Takdir atau ketetapan Allah kadang kala tidak selalu sesuai dengan keinginan kita. Hal ini akhirnya memunculkan prasangka bahwa Allah Subhanahu wa Ta’ala mungkin saja memang menghendaki hal buruk terjadi pada hamba-Nya. Kenyataannya, kitalah yang sejatinya telah memandang buruk Allah. Dalam al – Qur’an, telah secara jelas Allah Subhanahu wa Ta’ala menerangkan bahwa hal yang Ia tetapkan adalah yang terbaik bagi diri kita. Sebagaimana Allah berfirman,
“…..Boleh jadi kamu membenci sesuatu, padahal ia amat baik bagimu, dan boleh jadi (pula) kamu menyukai sesuatu, padahal ia amat buruk bagimu; Allah mengetahui, sedang kamu tidak mengetahui.” (QS. Al-Baqarah: 216)
Diriwayatkan dari Anas bin Malik radhiyallahu ‘anhu, Rasulullah shallallahu ‘alaihi wa sallam bersabda,
“Aku begitu takjub pada seorang mukmin.

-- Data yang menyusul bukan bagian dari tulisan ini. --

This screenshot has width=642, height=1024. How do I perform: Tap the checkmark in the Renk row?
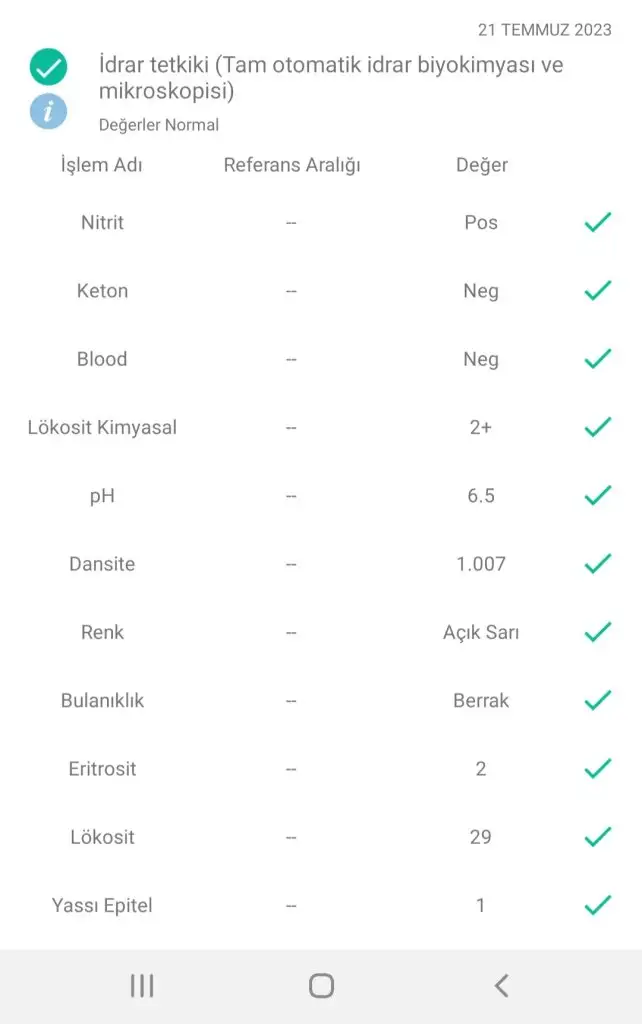597,632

Sesungguhnya Allah tidaklah menakdirkan sesuatu untuk seorang mukmin melainkan pasti itulah yang terbaik untuknya.” (HR. Ahmad, 3:117. Syaikh Syuaib Al-Arnauth mengatakan bahwa hadits ini sahih)
Dari ayat al – Qur’ an dan hadist di atas dapat kita ketahui bahwa sejatinya ada fakta di balik setiap hal yang ditetapkan oleh Allah Subhanahu wa Ta’ala. Hal tersebut memang mungkin saja bertentangan dengan keinginan hati kita. Tidak jarang ketetapan Allah juga dapat membuat hati hamba-Nya merasa hancur berkeping – keping. Namun, ingatlah selalu bahwa Allah Subhanahu wa Ta’ala Maha Mengetahui. Boleh jadi, takdir Allah sejatinya merupakan cara Ia untuk melindungi kita dari dampak buruk.
Boleh jadi, ketetapan yang dibuat-Nya adalah jalan agar kita semakin bertakwa pada-Nya. Boleh jadi, setiap hal yang kita alami adalah karena Allah tahu bahwa kita mampu menjalaninya dengan lapang dada. Dari setiap alasan tersebut, Allah hanya ingin yang terbaik bagi kita. Maka, sebagai hamba yang beriman hendaknya kita tak perlu risau dengan takdir yang telah Allah tetapkan. Menerima dengan ikhlas ketetapan Allah adalah bentuk hati yang qanaah. Dan sebaik – baiknya balasan bagi mereka yang menerima takdir Allah adalah pahala yang amat besar.